• [Information supplied]:
-----

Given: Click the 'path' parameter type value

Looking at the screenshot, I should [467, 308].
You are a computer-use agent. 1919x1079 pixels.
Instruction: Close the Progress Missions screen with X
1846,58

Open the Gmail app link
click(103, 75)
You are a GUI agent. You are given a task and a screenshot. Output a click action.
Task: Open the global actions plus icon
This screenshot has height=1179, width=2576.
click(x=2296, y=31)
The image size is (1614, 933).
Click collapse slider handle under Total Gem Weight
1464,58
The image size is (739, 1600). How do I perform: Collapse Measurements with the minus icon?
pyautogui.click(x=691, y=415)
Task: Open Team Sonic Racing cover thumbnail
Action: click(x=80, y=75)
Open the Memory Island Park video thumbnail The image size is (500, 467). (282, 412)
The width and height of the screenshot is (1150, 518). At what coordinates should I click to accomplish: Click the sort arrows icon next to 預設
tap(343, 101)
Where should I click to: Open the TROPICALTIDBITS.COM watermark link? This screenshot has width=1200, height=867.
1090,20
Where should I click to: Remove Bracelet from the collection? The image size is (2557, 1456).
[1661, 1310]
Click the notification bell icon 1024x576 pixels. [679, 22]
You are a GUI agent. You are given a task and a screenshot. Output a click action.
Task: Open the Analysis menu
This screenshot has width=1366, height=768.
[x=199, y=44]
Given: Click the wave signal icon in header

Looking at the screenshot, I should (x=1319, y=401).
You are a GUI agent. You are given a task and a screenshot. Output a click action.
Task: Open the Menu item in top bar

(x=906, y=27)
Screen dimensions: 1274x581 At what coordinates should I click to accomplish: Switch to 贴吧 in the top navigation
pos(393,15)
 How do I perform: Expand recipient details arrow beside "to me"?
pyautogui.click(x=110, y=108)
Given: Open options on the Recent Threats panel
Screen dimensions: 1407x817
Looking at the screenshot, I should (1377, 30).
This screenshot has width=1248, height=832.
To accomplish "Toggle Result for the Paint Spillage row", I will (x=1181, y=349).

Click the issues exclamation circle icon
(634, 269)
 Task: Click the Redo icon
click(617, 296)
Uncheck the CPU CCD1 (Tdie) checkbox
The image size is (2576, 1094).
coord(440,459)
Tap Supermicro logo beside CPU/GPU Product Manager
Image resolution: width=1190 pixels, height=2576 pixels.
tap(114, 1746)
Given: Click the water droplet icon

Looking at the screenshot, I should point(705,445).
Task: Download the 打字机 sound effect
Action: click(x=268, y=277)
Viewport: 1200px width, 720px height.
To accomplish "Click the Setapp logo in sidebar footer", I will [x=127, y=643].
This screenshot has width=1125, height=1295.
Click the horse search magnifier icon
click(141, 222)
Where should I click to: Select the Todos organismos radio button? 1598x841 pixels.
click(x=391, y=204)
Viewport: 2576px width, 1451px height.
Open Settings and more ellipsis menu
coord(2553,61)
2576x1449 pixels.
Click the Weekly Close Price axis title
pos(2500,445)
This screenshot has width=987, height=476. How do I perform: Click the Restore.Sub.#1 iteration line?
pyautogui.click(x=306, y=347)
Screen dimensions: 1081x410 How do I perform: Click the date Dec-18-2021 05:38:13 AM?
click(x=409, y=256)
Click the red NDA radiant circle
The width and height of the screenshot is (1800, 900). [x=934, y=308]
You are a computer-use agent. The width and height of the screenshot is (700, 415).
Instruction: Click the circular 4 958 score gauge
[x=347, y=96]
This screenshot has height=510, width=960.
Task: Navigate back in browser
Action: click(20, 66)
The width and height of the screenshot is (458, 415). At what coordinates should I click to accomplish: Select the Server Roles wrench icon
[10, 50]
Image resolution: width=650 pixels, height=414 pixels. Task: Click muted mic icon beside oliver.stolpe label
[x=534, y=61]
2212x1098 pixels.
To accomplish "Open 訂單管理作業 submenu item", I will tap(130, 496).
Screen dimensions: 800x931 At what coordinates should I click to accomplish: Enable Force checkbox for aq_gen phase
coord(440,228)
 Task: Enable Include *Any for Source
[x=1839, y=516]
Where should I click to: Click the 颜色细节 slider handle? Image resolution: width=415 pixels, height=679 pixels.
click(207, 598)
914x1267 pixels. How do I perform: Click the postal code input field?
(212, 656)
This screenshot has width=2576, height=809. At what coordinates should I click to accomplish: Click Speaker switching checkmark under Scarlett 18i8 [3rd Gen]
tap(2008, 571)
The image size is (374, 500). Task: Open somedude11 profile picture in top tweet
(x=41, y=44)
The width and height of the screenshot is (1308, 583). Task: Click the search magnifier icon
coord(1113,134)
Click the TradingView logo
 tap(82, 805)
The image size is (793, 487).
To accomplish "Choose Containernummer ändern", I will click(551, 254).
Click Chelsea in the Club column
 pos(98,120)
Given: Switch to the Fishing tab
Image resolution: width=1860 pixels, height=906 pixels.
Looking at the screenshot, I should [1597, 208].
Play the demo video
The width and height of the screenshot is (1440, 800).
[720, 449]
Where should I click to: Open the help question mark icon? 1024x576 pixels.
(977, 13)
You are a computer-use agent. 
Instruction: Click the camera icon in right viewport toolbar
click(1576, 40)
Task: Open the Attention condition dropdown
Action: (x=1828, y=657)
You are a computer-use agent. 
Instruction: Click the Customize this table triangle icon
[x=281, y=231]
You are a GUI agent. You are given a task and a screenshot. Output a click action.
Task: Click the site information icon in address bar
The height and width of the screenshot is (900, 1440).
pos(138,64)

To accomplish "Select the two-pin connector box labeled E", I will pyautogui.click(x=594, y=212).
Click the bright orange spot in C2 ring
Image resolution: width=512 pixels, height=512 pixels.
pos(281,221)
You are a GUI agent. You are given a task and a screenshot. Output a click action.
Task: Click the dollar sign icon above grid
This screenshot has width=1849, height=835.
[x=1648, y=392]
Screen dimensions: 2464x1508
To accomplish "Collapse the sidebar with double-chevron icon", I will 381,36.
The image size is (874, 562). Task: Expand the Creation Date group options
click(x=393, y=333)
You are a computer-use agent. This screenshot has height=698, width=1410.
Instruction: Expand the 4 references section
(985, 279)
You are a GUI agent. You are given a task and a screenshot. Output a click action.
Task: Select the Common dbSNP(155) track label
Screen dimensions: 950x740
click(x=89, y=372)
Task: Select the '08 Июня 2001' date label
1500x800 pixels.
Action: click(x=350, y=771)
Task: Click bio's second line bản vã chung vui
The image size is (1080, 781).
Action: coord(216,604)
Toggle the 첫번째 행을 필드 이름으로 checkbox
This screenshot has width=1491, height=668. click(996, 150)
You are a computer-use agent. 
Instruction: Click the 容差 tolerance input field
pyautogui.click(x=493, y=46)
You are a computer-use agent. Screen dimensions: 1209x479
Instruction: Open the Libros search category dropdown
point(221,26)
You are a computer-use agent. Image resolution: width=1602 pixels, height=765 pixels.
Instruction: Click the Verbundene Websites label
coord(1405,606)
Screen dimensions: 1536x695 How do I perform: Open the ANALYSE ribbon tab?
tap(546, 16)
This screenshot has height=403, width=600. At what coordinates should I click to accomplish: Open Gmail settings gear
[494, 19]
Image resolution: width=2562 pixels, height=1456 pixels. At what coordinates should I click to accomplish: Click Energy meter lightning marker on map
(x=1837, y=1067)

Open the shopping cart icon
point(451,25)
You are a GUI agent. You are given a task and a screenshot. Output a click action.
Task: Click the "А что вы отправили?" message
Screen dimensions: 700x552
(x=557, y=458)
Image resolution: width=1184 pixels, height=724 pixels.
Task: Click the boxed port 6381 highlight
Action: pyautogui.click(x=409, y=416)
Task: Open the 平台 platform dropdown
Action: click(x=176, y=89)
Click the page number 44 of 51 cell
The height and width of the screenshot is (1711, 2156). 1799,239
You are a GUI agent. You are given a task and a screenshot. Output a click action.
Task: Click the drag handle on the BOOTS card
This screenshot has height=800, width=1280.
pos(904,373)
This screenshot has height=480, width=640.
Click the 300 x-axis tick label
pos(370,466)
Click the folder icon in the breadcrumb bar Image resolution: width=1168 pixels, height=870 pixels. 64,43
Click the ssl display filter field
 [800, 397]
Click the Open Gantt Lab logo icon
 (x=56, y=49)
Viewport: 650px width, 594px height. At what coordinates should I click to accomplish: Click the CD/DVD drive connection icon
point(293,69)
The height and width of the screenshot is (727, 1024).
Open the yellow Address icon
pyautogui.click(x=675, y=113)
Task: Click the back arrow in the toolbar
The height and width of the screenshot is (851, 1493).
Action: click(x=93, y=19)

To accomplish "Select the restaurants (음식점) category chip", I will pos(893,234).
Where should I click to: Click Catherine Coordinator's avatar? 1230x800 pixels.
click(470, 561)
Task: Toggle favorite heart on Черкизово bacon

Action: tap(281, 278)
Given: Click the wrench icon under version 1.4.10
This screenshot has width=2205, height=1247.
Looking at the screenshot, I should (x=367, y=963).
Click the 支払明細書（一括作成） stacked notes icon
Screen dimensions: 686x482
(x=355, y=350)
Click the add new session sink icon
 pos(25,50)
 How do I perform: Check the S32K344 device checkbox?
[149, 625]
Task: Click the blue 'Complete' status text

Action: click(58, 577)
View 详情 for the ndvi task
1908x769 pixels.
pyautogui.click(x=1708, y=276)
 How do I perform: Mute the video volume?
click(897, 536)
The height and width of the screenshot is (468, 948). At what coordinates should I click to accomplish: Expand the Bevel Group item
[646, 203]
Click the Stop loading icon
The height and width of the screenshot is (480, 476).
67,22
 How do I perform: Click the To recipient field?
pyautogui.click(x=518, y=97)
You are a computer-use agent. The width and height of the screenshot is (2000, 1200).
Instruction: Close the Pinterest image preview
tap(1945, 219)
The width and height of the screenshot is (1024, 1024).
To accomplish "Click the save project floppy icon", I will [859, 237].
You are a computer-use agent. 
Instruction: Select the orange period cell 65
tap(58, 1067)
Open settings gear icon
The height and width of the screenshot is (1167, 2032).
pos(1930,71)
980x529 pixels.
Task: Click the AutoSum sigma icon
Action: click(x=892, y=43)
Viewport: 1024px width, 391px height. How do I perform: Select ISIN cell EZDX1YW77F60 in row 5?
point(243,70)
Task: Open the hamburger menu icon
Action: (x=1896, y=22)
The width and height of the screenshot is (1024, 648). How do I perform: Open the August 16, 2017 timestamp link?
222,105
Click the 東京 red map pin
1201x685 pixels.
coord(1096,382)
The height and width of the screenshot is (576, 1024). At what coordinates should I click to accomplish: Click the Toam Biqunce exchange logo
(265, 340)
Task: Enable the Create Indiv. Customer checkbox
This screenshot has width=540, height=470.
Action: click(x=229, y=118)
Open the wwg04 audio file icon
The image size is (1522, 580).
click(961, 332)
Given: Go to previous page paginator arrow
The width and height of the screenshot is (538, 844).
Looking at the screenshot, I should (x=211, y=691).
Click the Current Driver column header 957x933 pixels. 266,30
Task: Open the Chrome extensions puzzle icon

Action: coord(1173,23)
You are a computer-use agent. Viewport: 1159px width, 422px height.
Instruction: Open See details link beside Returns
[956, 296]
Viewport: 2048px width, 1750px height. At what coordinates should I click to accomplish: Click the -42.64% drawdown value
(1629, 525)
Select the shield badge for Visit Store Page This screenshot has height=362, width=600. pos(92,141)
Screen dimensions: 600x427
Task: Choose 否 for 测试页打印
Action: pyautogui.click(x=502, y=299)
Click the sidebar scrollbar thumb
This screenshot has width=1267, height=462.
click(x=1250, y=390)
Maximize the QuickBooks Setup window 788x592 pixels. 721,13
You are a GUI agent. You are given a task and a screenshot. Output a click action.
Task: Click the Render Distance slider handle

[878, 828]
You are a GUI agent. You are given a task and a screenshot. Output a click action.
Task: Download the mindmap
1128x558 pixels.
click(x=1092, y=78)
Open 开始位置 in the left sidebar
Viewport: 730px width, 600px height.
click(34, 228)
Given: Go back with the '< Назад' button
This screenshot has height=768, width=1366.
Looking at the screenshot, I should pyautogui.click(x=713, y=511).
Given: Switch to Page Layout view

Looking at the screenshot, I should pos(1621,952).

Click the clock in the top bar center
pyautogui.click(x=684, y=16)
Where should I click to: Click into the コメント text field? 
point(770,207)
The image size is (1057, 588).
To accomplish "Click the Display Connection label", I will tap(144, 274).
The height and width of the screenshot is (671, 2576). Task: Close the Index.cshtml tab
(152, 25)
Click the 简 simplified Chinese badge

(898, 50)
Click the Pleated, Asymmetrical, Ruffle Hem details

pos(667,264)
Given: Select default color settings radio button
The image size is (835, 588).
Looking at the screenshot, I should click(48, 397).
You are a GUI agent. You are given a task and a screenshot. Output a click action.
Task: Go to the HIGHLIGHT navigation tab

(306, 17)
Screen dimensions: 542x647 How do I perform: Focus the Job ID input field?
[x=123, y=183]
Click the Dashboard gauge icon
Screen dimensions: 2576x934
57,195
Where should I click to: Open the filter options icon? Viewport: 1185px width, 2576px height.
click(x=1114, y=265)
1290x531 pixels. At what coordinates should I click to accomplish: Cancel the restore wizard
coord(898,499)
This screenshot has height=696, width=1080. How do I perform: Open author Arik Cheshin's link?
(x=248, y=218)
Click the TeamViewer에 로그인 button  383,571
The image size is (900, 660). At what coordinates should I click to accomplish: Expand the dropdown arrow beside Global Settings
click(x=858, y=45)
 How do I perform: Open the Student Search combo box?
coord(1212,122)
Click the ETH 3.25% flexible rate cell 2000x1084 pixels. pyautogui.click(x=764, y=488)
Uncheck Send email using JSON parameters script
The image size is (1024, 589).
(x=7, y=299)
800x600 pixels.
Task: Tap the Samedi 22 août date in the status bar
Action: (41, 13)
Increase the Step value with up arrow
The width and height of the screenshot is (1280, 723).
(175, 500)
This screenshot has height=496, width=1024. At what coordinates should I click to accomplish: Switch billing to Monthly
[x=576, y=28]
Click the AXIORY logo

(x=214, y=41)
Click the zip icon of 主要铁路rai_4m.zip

-----

• [Exercise description]:
Format the lines of the records between the line containing "The image size is (1614, 933)." and the line containing "(x=906, y=27)", inclusive, as a numbered list, leaving out any blank lines.

• [The output]:
1. The image size is (1614, 933).
2. Click collapse slider handle under Total Gem Weight
3. 1464,58
4. The image size is (739, 1600). How do I perform: Collapse Measurements with the minus icon?
5. pyautogui.click(x=691, y=415)
6. Task: Open Team Sonic Racing cover thumbnail
7. Action: click(x=80, y=75)
8. Open the Memory Island Park video thumbnail The image size is (500, 467). (282, 412)
9. The width and height of the screenshot is (1150, 518). At what coordinates should I click to accomplish: Click the sort arrows icon next to 預設
10. tap(343, 101)
11. Where should I click to: Open the TROPICALTIDBITS.COM watermark link? This screenshot has width=1200, height=867.
12. 1090,20
13. Where should I click to: Remove Bracelet from the collection? The image size is (2557, 1456).
14. [1661, 1310]
15. Click the notification bell icon 1024x576 pixels. [679, 22]
16. You are a GUI agent. You are given a task and a screenshot. Output a click action.
17. Task: Open the Analysis menu
18. This screenshot has width=1366, height=768.
19. [x=199, y=44]
20. Given: Click the wave signal icon in header
21. Looking at the screenshot, I should (x=1319, y=401).
22. You are a GUI agent. You are given a task and a screenshot. Output a click action.
23. Task: Open the Menu item in top bar
24. (x=906, y=27)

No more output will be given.